Monday, December 1, 2008

Interoperability Advice for the New Administration

As policymakers consider ways to reduce healthcare cost and improve quality, I'm often asked about the current readiness of standards and interoperability.

I believe that standards are no longer the rate limiting step.

On November 12, I presented an overview of standards readiness to Secretary Leavitt and AHIC. The video is available online

My presentation begins at 1 hour and 8 minutes. Anyone wanting to view it can just use real player to advance to that point.

You'll see that as a country, we have finished:

2006 - Personal Health Records, Laboratories, Biosurveillance
2007 - Medications, Quality, Clinical Summaries
2008 - Medical devices, Referrals, Family History/Genome, Secure messaging, Public Health Reporting, Immunizations

In 2009, we'll complete Newborn screening, Clinical Trials/Research and close a few minor gaps

All the stakeholders (vendors, government, academic, pharma, labs, payers, providers, patients) have agreed on the needed standards by consensus. Secretary Leavitt has Recognized all the 2006 and 2007 standards and will be Accepting the 2008 standards on January 8, 2009. Recognition means that the standards are required for use by all Federal agencies. Acceptance means that a year of testing begins and Recognition will follow.

Thus, there is no need to wait for the standards. Vendors are beginning to implement these standards and the Certification Commission on Health Information Technology is beginning to require them.

If standards are not the issue, what about security and privacy? As readers of my blog know, I am passionate about the need to protect confidentiality.

I believe that security is no longer the rate limiting step.

The standards for security were finished in 2007. They are available online and have been fully incorporated into all the HITSP interoperability specifications including all the needed security standards to support encryption, authentication, authorization, audit trials, non-repudiability, and patient consent.

These security standards can enforce any local privacy policies - from something basic like HIPAA to something complex like the Massachusetts approach to opt-in consent at the institutional level.

It is true that the US has very heterogeneous privacy policies in states and localities that pre-empt HIPAA, but that is not a security or technology issue.

What about architecture?

I think that we've done enough pilots and experiments to know what architecture we need.

The US already has a functional architecture for e-Prescribing including retrieval of comprehensive medication history. The US already has a functional architecture for exchange of lab results among providers, patients and commercial labs.

What's missing is a clinical summary exchange that ensures care coordination among providers of care and patients. I've written about a simple, internet-based, service oriented architecture that can securely exchange structured healthcare data between stakeholders. This can approach can be used to
a. Send / push / route hospital data to appropriate parties
b. Send / push / route visit and other data in support of referral consultation
c.

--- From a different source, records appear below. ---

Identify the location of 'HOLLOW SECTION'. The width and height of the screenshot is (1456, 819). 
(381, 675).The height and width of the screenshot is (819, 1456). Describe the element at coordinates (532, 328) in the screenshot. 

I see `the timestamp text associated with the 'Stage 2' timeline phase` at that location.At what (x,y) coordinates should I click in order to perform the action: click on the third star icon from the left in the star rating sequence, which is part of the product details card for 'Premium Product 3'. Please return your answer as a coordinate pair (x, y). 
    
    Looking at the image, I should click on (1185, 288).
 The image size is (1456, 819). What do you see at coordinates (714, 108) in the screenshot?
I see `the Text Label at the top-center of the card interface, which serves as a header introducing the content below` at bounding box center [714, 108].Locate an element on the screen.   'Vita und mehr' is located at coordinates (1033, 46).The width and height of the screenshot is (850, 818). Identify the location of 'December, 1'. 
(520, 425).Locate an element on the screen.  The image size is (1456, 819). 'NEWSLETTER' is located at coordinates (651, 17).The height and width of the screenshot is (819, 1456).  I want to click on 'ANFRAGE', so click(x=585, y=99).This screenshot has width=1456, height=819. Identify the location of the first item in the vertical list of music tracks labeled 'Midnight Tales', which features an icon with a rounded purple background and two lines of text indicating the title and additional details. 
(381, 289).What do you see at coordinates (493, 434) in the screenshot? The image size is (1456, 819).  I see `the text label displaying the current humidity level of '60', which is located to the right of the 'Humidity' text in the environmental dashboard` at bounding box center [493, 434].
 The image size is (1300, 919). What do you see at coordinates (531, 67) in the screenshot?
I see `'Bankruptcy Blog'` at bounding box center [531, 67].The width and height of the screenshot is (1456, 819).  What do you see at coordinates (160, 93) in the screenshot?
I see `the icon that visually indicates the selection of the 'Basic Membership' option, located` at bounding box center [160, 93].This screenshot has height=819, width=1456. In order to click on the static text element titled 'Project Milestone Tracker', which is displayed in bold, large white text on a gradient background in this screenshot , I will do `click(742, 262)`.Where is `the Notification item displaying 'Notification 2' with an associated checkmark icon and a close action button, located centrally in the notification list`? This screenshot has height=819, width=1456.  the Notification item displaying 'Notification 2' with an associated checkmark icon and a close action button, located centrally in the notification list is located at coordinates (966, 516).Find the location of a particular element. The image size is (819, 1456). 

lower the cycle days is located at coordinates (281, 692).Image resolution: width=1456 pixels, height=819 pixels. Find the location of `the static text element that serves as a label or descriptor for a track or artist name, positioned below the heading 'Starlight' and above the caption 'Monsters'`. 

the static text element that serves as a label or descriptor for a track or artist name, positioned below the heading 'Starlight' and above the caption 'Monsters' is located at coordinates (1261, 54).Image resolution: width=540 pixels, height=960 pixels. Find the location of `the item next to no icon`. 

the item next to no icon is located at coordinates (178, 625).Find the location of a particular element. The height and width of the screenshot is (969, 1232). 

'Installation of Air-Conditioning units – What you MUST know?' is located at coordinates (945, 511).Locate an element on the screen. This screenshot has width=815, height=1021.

Send / push / route visit and other data for standardized quality reporting
d. Send / push / route data for patient health records (PHRs)

Note that none of these transactions creates new privacy issues. Every one of them is currently required by good medical practice or by law, and are performed on paper today.

Thus, interoperability is implementable today with harmonized standards, appropriate security, and a service oriented architecture using the internet.

Now we need incentives to implement it.

Data exchange is a public good in many ways, so it will be challenging to fund purely based on local stakeholder contributions. There is a need for Federal leadership and funding to mandate very specific transactions on a defined implementation timetable. We should accelerate adoption through the same approach the US is using for e-Prescribing: regulation to create mandates and incentives to create urgency, followed by penalties for late implementation.

Experience has taught me that it's best to automate existing processes rather than trying to simultaneously change process and add technology. The approach I've presented above is a good short term solution. In the long term, let's hope that patients become a steward for their own data via PHRs or establish a "medical home" - a primary care giver who coordinates all their care. The architecture could easily evolve such that every entity which provides care has to push the data into a "medical home" EHR in a standardized fashion.